• [Exercise prompt] After finding the line with "The width and" in the data below, set down exactly each line through the one with "Given: Click the 보유콩 row label", inclusive, and stop there.

• [Exercise materials]
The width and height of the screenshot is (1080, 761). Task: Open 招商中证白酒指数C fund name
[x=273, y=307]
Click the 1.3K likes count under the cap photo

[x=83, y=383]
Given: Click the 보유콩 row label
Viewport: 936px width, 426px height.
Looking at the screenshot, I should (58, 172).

...

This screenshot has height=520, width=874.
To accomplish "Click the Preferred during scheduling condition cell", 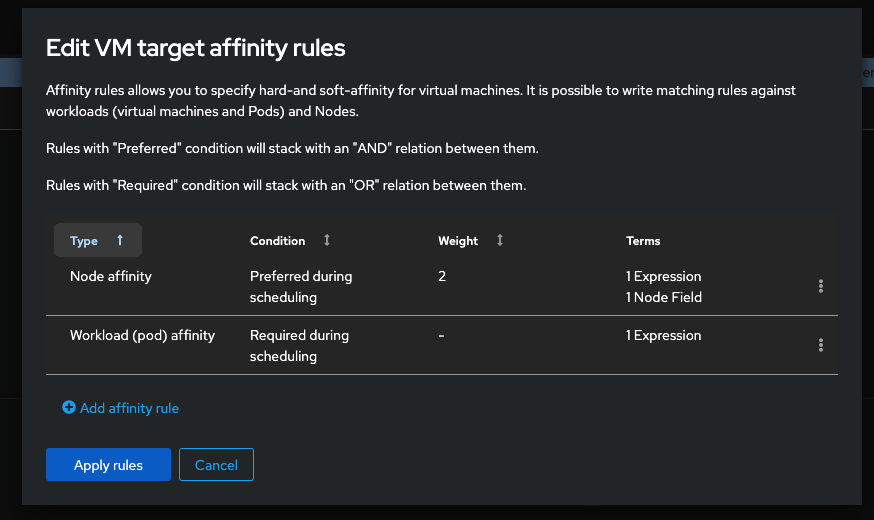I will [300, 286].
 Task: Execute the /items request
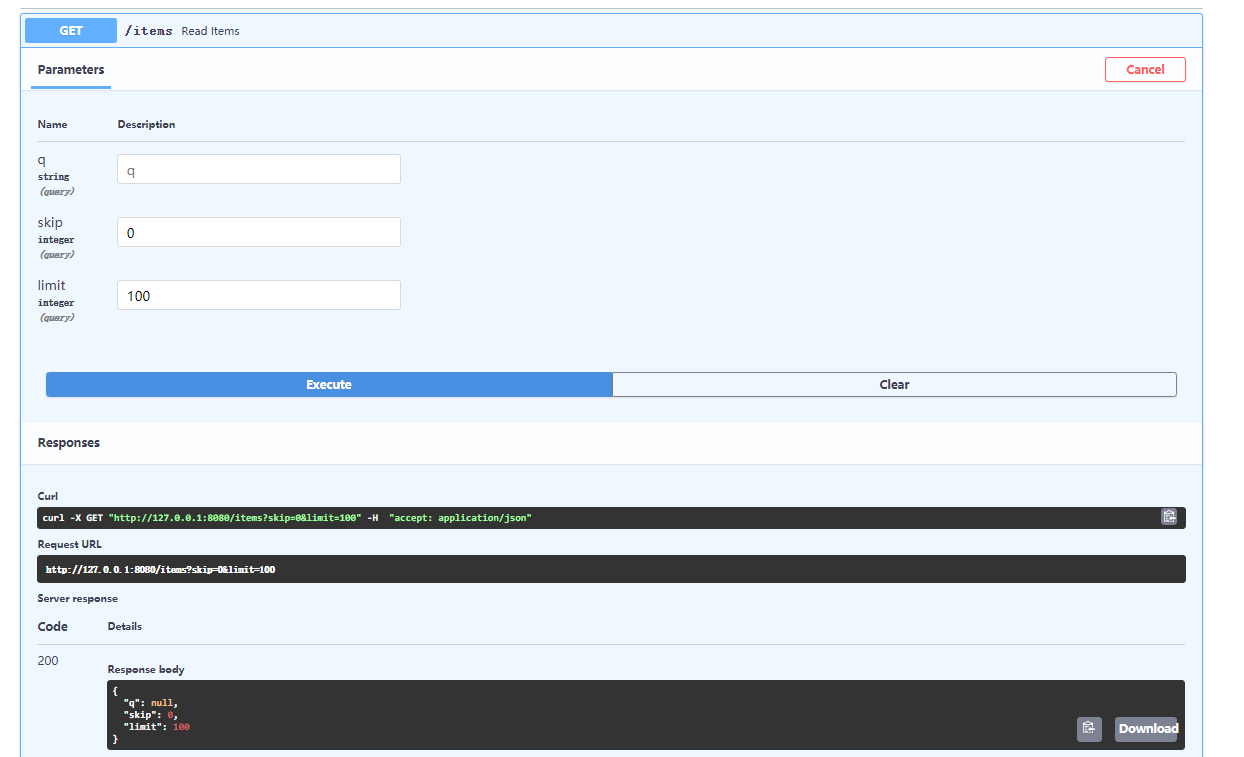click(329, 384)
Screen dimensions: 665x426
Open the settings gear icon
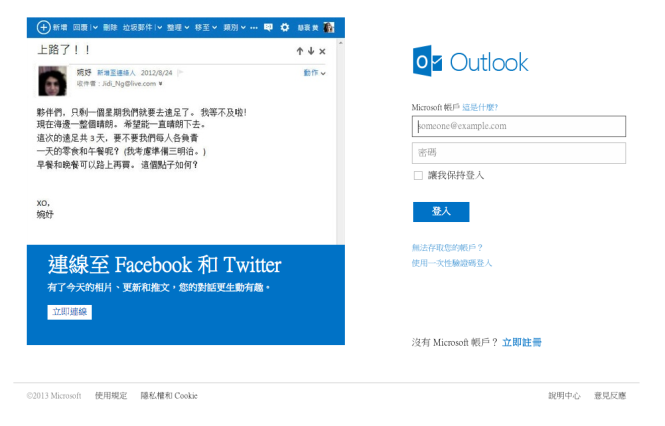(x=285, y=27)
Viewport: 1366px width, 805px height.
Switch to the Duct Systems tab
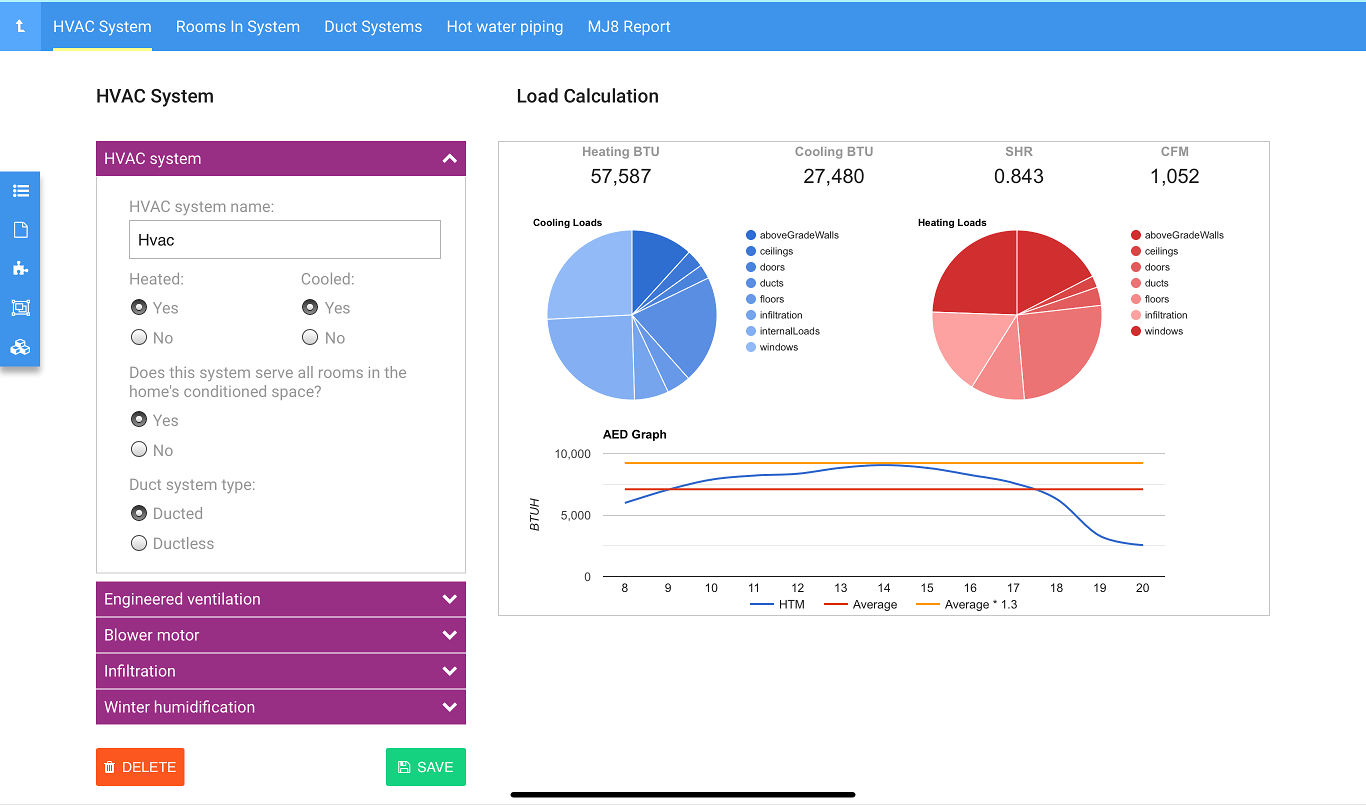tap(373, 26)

* * *

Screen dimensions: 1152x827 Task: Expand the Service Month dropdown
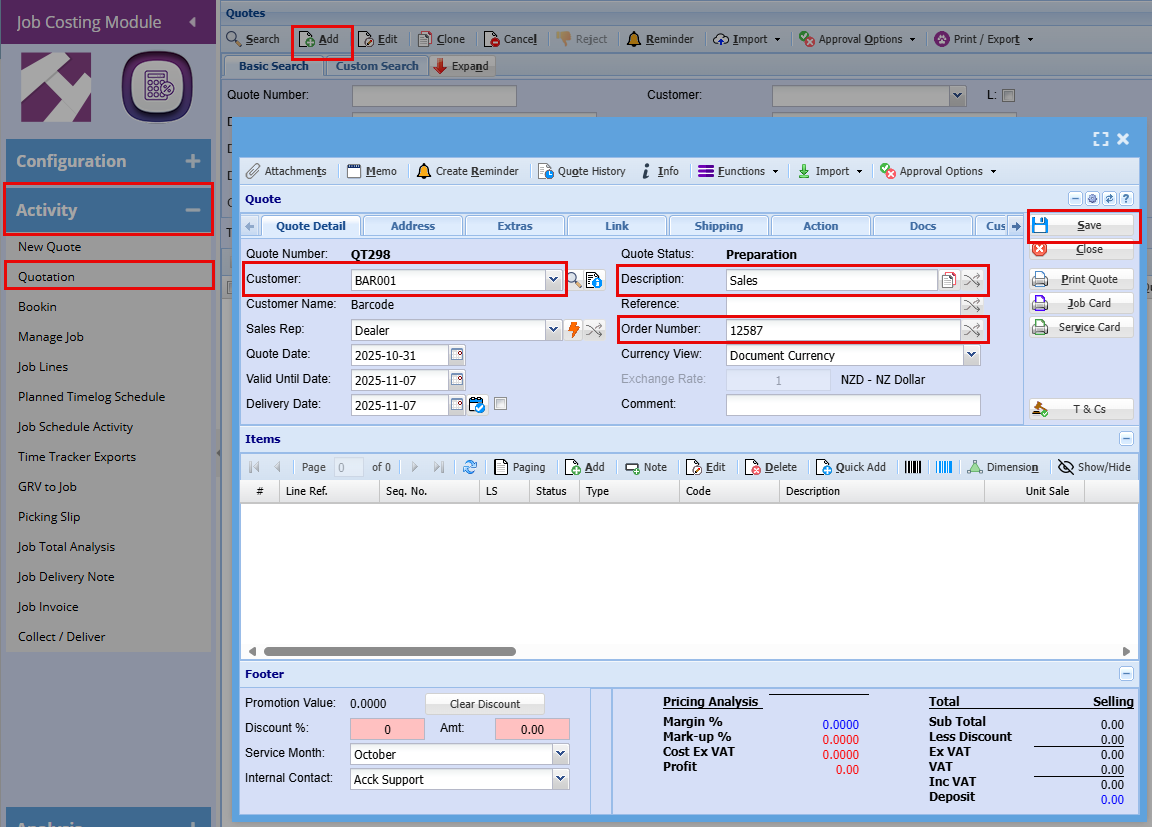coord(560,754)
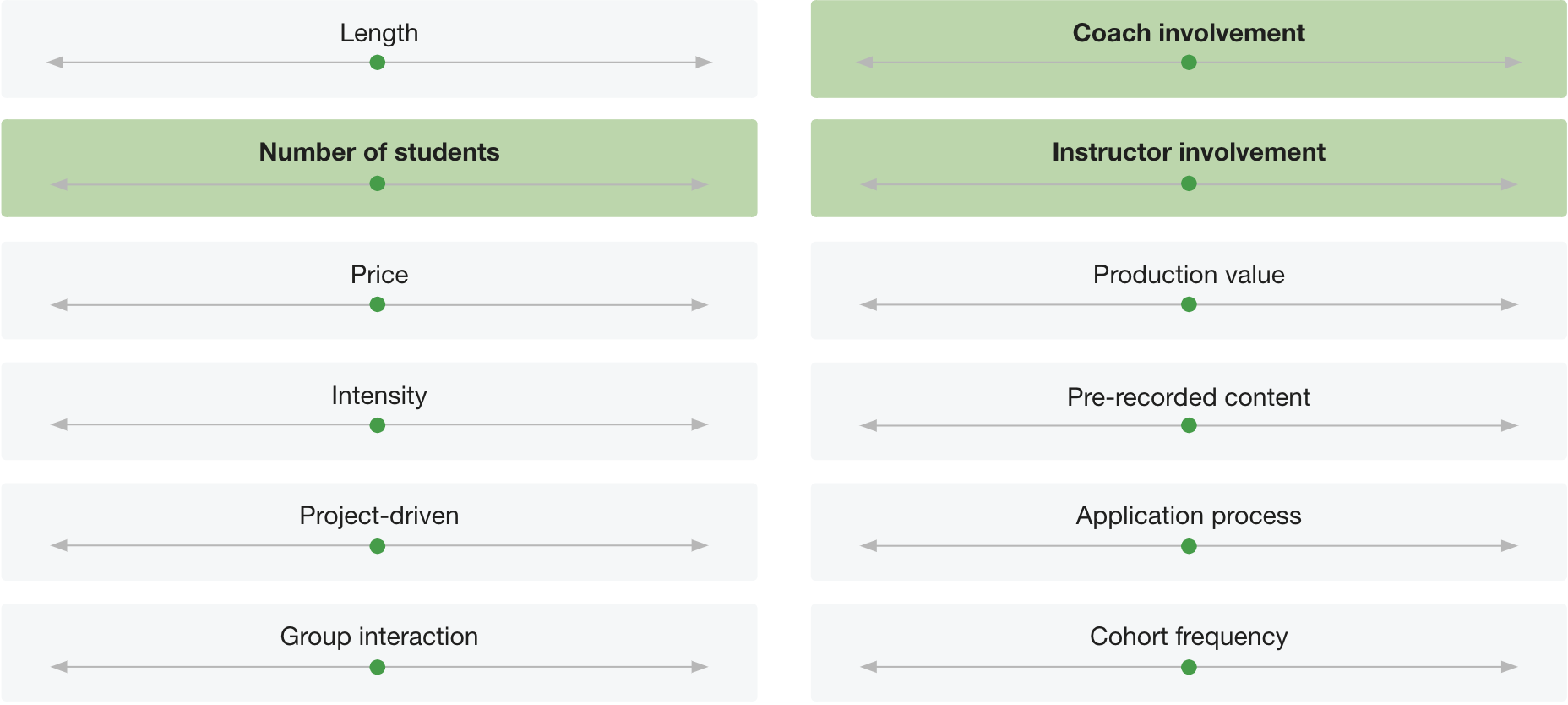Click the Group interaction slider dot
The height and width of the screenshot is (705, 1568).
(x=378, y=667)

• [The completed task]
The width and height of the screenshot is (1080, 761). Task: Open 招商中证白酒指数C fund name
[x=273, y=307]
Click the 1.3K likes count under the cap photo

[x=83, y=383]
Given: Click the 보유콩 row label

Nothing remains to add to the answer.